DATA EXTRACT
[Start]

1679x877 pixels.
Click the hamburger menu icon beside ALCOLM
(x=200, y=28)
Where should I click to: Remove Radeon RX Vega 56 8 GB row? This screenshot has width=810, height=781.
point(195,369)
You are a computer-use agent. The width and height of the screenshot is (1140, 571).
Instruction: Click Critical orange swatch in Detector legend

[End]

Revise the records so that every "screenshot" reads "screen capture" and everything else stays the same.

1679x877 pixels.
Click the hamburger menu icon beside ALCOLM
(x=200, y=28)
Where should I click to: Remove Radeon RX Vega 56 8 GB row? This screen capture has width=810, height=781.
point(195,369)
You are a computer-use agent. The width and height of the screen capture is (1140, 571).
Instruction: Click Critical orange swatch in Detector legend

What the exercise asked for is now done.